What the exercise asks → Copy every line below where the string "dimensions" is found.

Data extract →
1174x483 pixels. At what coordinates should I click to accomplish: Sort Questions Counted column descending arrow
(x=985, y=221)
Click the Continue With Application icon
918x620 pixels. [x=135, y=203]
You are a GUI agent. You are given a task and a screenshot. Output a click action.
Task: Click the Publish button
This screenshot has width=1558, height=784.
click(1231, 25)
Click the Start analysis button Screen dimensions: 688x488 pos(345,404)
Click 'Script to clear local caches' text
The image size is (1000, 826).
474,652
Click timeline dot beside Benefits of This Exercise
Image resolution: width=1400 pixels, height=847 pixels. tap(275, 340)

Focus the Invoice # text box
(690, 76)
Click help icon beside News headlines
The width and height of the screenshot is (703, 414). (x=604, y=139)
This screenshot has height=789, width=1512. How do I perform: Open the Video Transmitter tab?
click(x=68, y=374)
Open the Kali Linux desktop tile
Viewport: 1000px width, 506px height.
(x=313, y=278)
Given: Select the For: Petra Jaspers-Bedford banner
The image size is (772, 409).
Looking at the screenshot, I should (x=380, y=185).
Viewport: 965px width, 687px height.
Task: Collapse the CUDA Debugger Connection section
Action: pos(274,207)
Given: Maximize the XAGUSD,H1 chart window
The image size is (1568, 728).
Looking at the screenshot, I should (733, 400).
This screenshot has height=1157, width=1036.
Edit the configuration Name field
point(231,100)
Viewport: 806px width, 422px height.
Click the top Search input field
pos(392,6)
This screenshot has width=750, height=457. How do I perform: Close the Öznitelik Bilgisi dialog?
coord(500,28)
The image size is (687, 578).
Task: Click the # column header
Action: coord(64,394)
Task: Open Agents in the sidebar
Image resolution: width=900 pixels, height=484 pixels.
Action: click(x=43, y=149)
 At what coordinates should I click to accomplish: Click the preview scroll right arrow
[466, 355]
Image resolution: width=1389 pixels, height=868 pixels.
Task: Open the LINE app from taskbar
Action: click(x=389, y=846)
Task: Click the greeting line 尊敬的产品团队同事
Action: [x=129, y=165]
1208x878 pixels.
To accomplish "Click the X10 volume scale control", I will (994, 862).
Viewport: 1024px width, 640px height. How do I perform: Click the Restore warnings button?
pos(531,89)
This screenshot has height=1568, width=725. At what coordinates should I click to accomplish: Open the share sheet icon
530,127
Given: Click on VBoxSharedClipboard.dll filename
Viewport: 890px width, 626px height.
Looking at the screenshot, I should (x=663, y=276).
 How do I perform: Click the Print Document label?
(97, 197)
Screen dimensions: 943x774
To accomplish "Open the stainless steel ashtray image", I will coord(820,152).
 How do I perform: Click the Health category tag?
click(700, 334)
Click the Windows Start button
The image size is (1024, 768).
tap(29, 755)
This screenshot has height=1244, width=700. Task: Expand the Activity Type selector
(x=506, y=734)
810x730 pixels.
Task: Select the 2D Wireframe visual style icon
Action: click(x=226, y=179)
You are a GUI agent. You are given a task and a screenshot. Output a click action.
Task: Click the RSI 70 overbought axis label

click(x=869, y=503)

Solution for this task →
Click the Start analysis button Screen dimensions: 688x488 pos(345,404)
Screen dimensions: 943x774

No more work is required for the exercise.